Suara corong pengeras suara stasiun mendadak berderit nyaring, memuntahkan pengumuman kaku tentang posisi kereta yang sudah melewati Stasiun Lempuyangan.
“Namamu siapa?” tanya lelaki itu, menyodorkan tangan yang kasar, khas tangan kuli gambar proyek lapangan.
“Ratih,” jawabnya pendek, menyambut jabat tangan yang terasa hangat itu.
“Hendra,” sahut lelaki itu. Ia bangkit, memanggul ransel kanvasnya yang tampak berat saat sorot lampu lokomotif mulai membelah kabut malam di ujung rel.
Besi tua kereta Prameks itu mengerem dengan jeritan memekakkan telinga, menciptakan kepulan asap tipis dan bau kampas terbakar yang menyengat hidung. Pintu gerbong terbuka otomatis. Beberapa penumpang turun dengan langkah gontai, wajah-wajah kuyu tipikal kaum pekerja yang kehabisan energi di penghujung hari.

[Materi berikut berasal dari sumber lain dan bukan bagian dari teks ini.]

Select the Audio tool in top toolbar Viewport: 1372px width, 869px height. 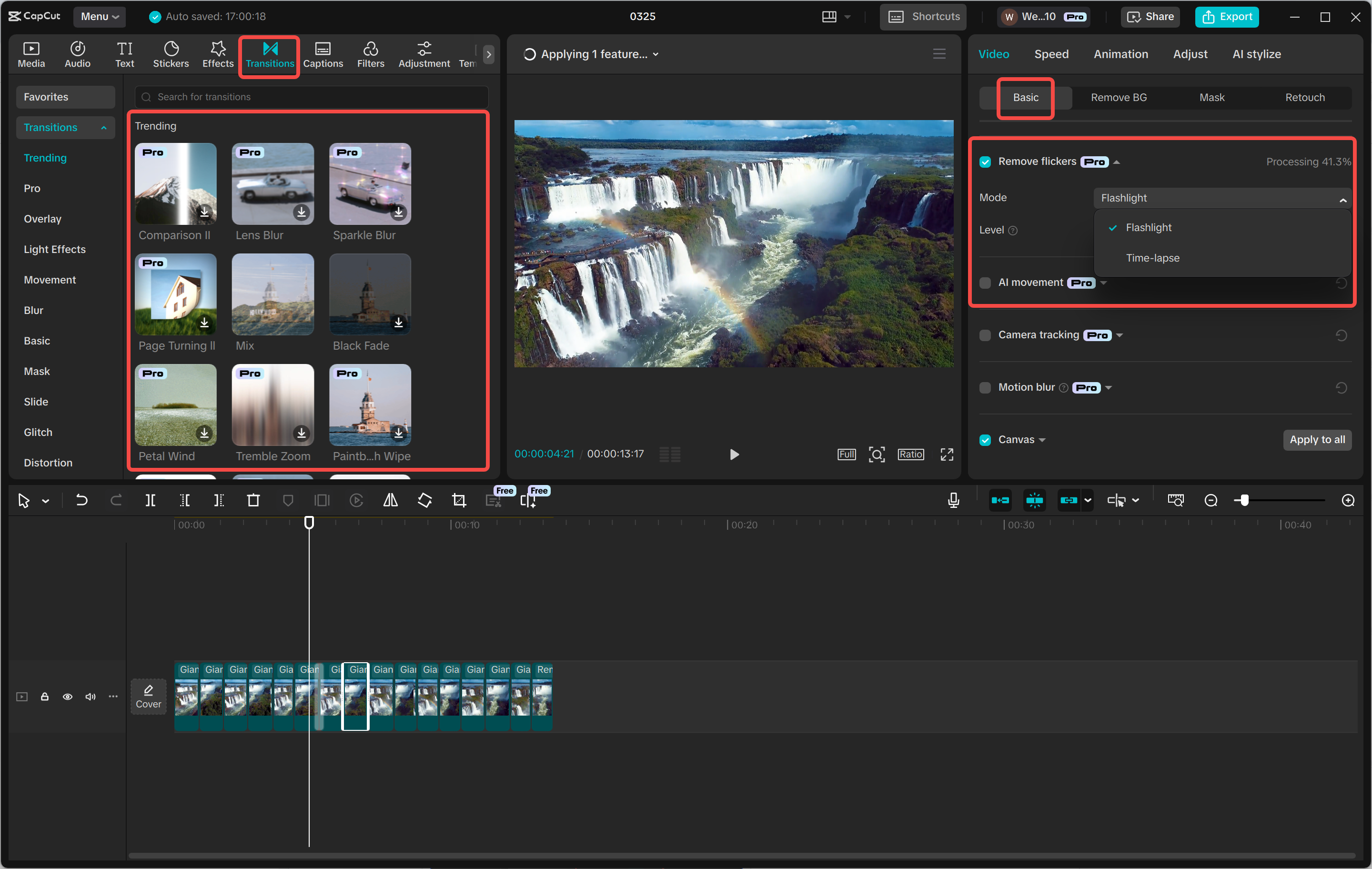[77, 54]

Hendra melangkah mendekati pintu gerbong, namun ia mendadak menghentikan kakinya tepat di batas garis kuning peron. Ia membalikkan badan, menatap Ratih yang masih duduk mematung di bangku semen.
“Kamu tidak mau ikut sekalian?” tanya Hendra, nadanya setengah menantang, setengah memohon.
Ratih menatap pintu gerbong yang menganga, lalu beralih pada sosok Hendra. Di balik punggung Hendra, di dalam gerbong yang remang-remang, Ratih mendadak melihat bayangan ibunya sedang duduk di dekat jendela, mengenakan kebaya lurik kesayangannya, tersenyum sambil melambaikan tangan perlahan.
Jantung Ratih berdegup kencang, pandangannya mengabur oleh air mata yang mendadak meleleh di pipi. Ia mengedipkan mata, dan bayangan ibunya lenyap, berganti menjadi seorang nenek tua yang sedang memeluk bakul jualan kosong.
“Tidak,” kata Ratih, suaranya mantap, seolah baru saja melepaskan batu besar yang menyumbat tenggorokannya selama ini. “Kota ini masih punya urusan dengan saya.”
Hendra tersenyum, kali ini sebuah senyuman yang lepas dan tulus. Ia mengangguk sekali, lalu melompat naik ke dalam gerbong. Pintu menutup dengan deburan angin yang keras. Kereta terakhir itu bergerak perlahan, meninggalkan stasiun, membawa pergi semua keraguan Hendra dan menyisakan Ratih yang berdiri tegak di atas peron basah, siap pulang ke kamar kosnya untuk mulai merapikan baju-baju almarhumah ibunya.